Summit 2019 Post Mortem
Last week was a very excellent PASS Summit (made somewhat bittersweet by the fact that we don’t know exactly when we’ll return to Seattle) and I wanted to captures some of the things I brought back from a high level.
Big SQL News
A couple of announcements of note were made the first of which being the promotion of SQL 2019 to GA. 2019 includes such fancy features as the ability to perform data classification via metadata tables (as opposed to attaching that information to a columns extended properties). This feature will inter-operate with auditing to allow you to target the info that needs the most attention in your database. Accelerated Database Recovery to speed up rollbacks and make transaction log work more efficient. The ability to run R natively in SQL Server has been expanded to much larger collection of languages via
sp_execute_externalscript. Better support for Docker and Kubernetes and more.
Azure Arc (currently in preview): This is crazy to me (in a fantastic way) but we can now run Azure services on prem! This makes infrastructure as code or the ability to allow teams to self-service their server needs that much easier. Plus you get the benefit of Azure threat analysis for those locally running services too. Currently it’s limited to Azure SQL Database and Azure Database for PostgresSQL Hyperscale. (More here.)
Azure Data Warehouse is now Azure Synapse Analytics: Microsoft is working to extend the data warehouse by connecting it more to our data lakes and analytics to provide more bang for the buck. Deep integration with AI and BI allow that workload to sit immediately next to the data in a unified environment.
On the Classroom Side
I believe the learning pathways they tried out this year were a success and overall at every time slot I was forced to make hard choices about what session to attend. The new MS certifications for Azure Data Engineer are an excellent area for career growth that brings together varied data wrangling skills into a new discipline to provide data for reporting and analysis in our organizations. The learning pathways started with a general understanding of this new role before spreading out to cover the various tools and Azure areas where Data Engineers will be spending their time. Similarly the AI learning pathways had a number of good sessions ranging from an introduction to AI, an overview of the process behind machine learning and how DBAs can better support their data scientists within the SQL Server stack.

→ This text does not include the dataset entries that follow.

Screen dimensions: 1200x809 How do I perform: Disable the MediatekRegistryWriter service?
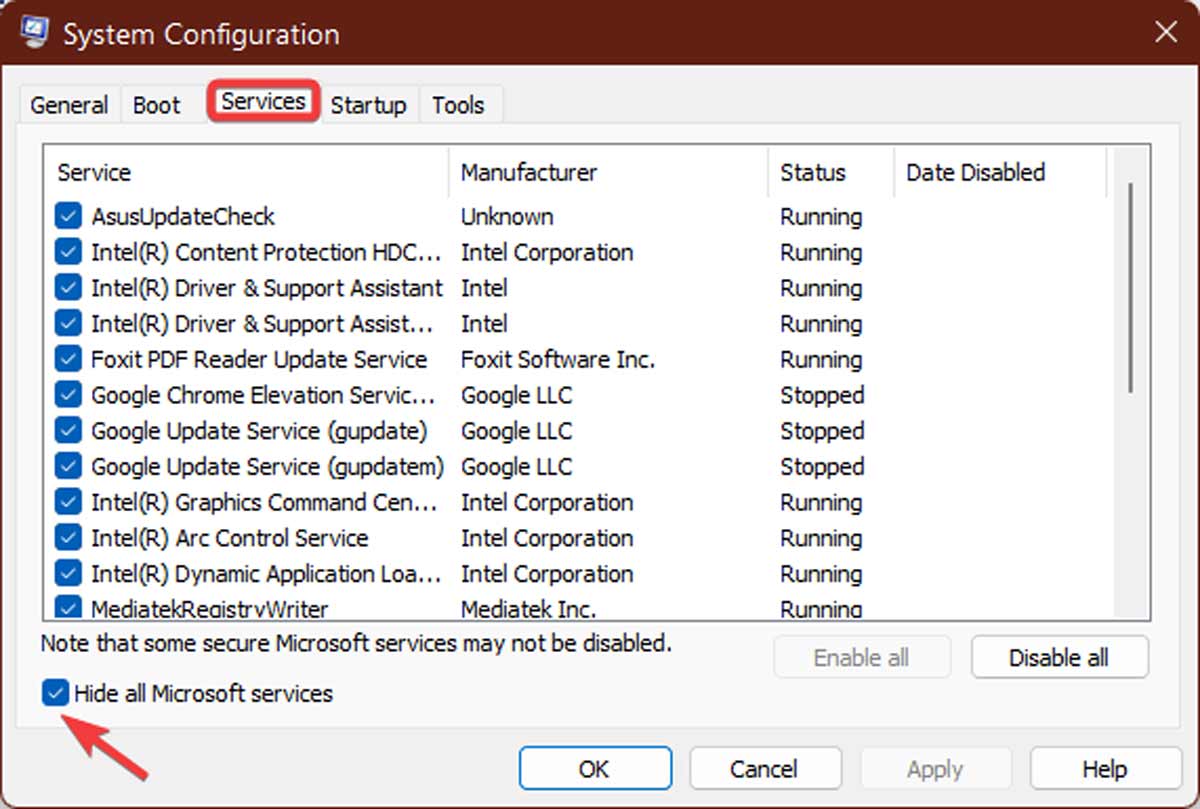pyautogui.click(x=67, y=609)

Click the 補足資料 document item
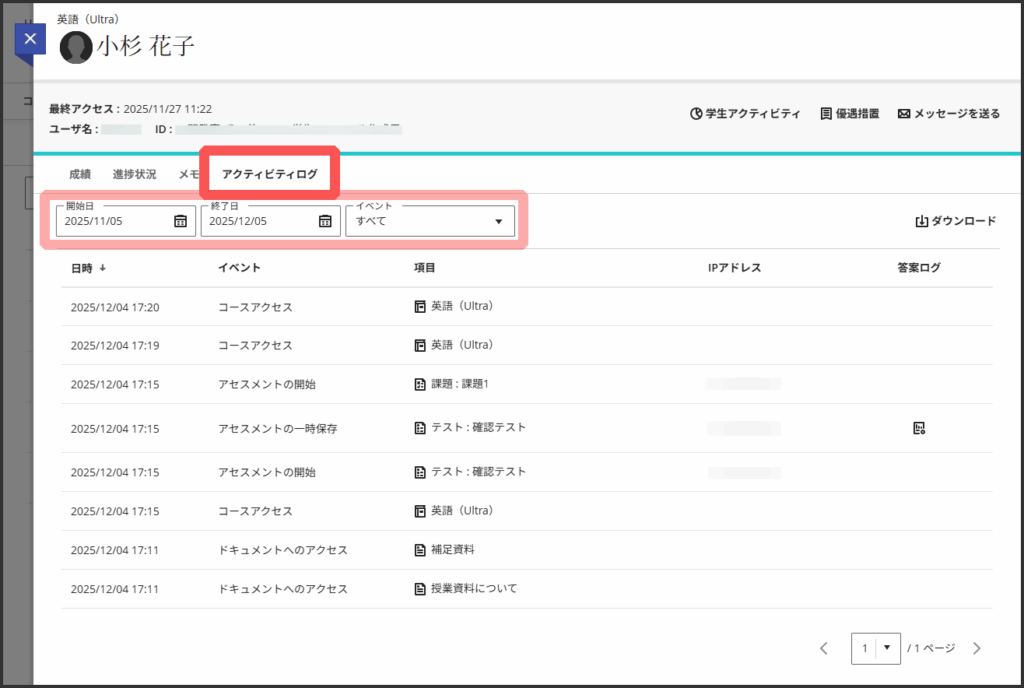tap(452, 550)
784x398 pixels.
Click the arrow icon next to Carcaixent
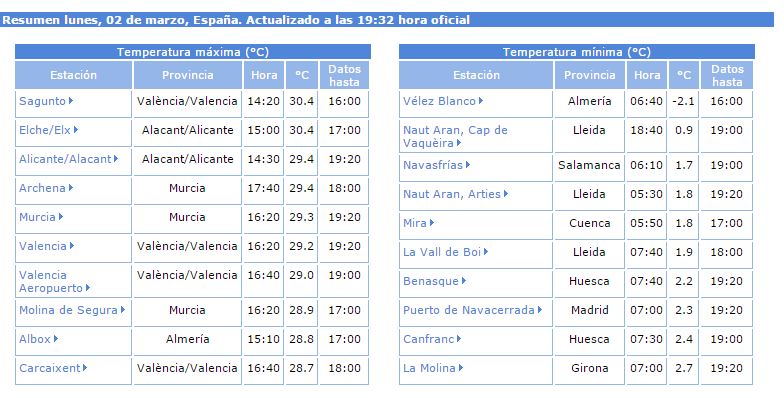tap(85, 368)
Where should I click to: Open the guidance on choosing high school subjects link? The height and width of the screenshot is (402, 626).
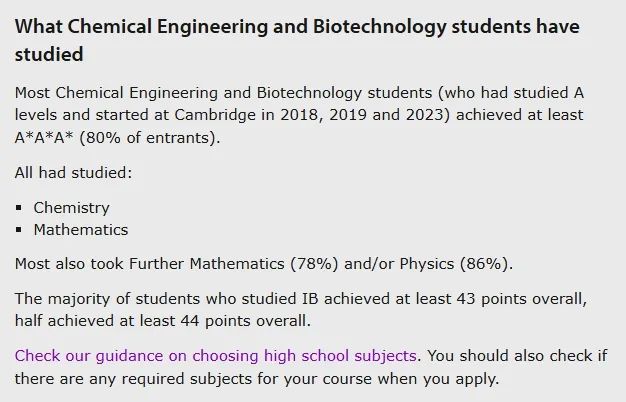click(x=216, y=356)
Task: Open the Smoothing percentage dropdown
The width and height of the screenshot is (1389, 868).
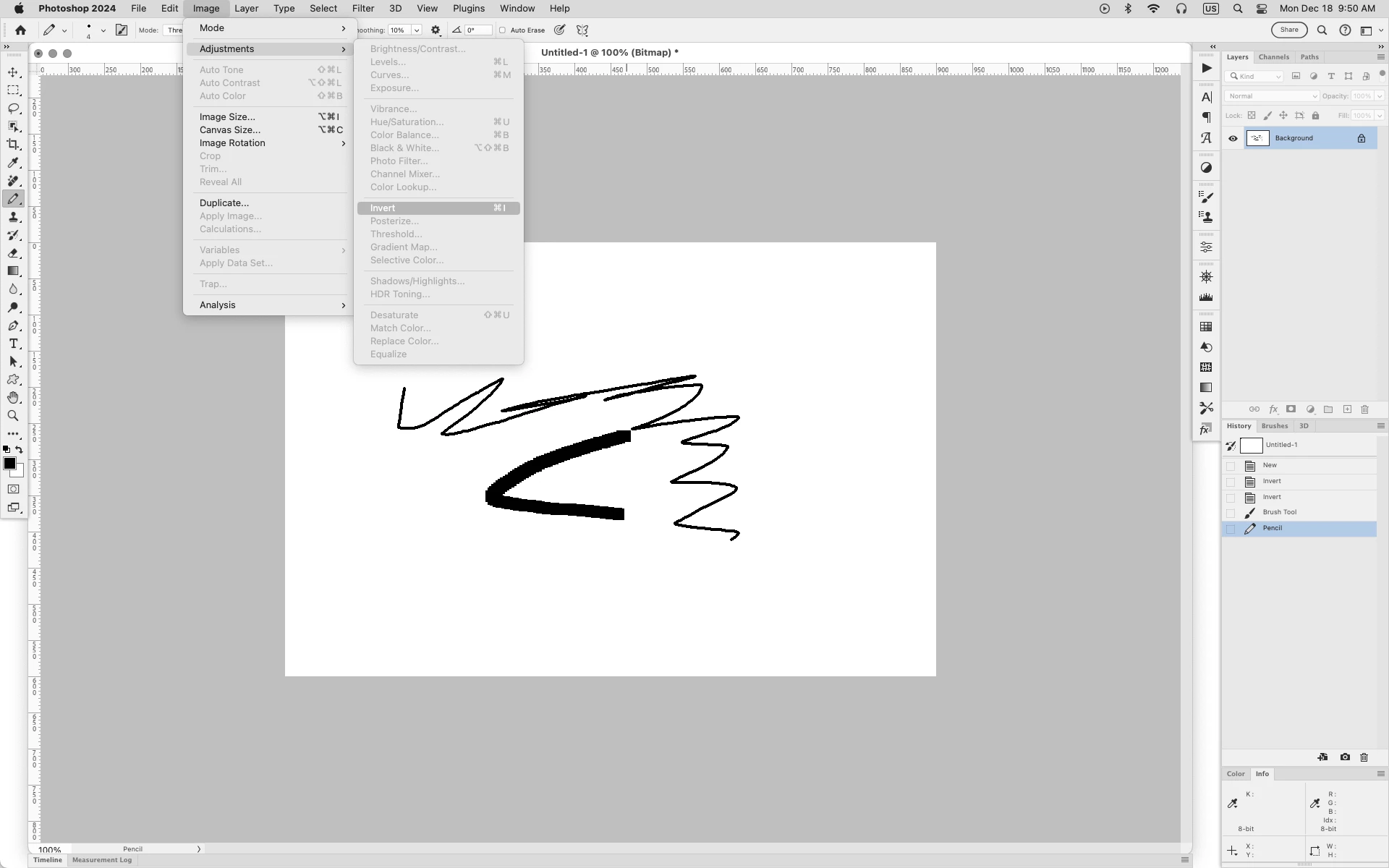Action: [x=417, y=30]
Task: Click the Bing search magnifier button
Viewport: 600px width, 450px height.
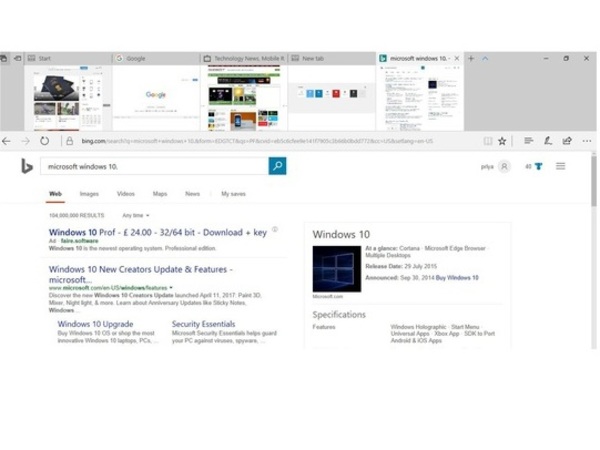Action: tap(277, 166)
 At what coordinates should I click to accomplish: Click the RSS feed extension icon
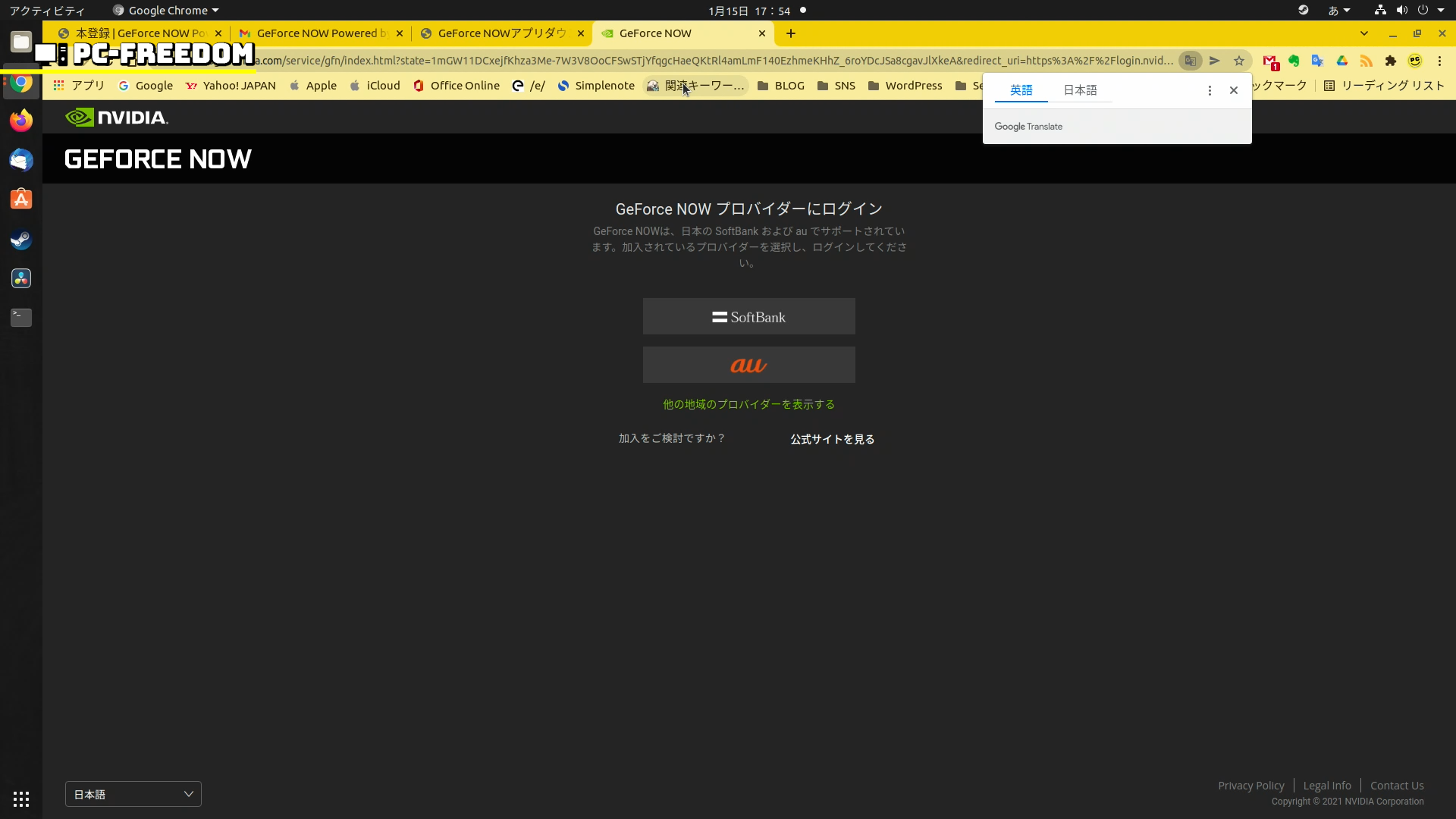[1367, 61]
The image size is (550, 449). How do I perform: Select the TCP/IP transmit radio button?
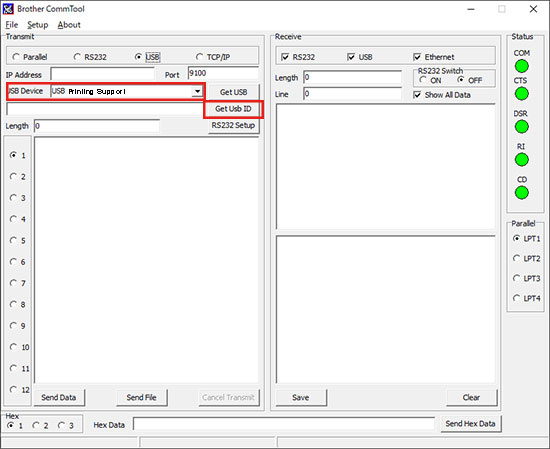[x=200, y=56]
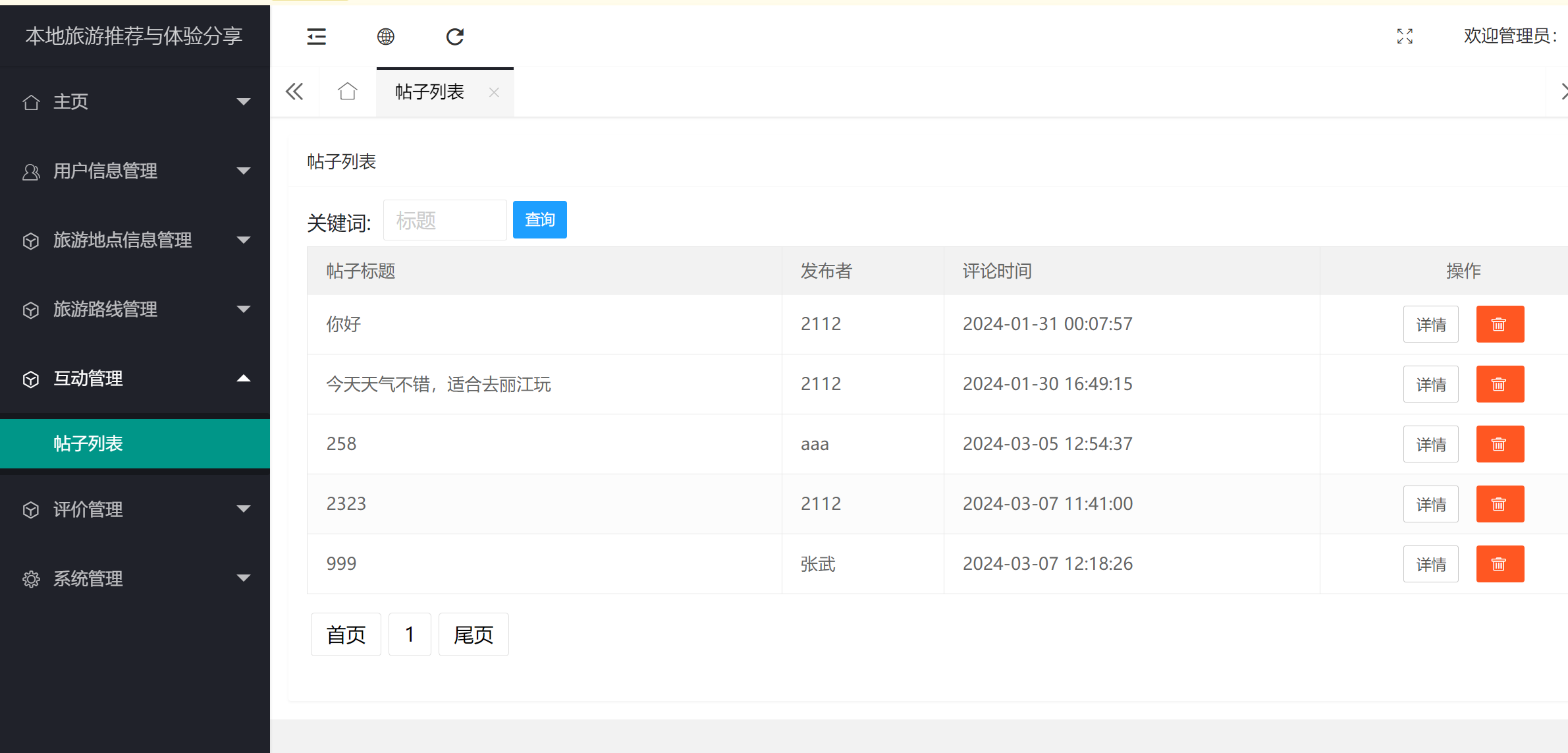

I’m a privacy/data ethics nerd so I attended a couple of sessions on data masking and data cataloging that were interested and really drove home that very few of us are ready for GDPR (or GDPR-like legislation) even now that the GDPR is here and in effect. (Up to 50% of UK companies are still not GDPR compliant!) There were also a number of excellent professional development sessions on technical leadership or helping drive organizational change as part of IT.
My favorite part was how much certain things came up over and over again no matter what session I was in: things like PowerShell (and specifically dbatools) as well as Azure Data Studio (the ability to direct folks internally to a tool that isn’t SSMS for data exploration has been a big driver at my org) especially the further development/integration of Jupyter Notebooks.
But my truly favorite part (as always) was the ability to connect up with other data professionals, face-to-face. To be able to shake the hand of the people that work so hard on dbatools, give feedback to the Azure Data Studio team or even just find another DBA facing similar challenges so we can cry in our beers together. PASS Summit has definitely been the biggest driver of my career learning since I started attending in 2014. The good news is you can register now for Summit 2020 in Houston: I hope to see you there!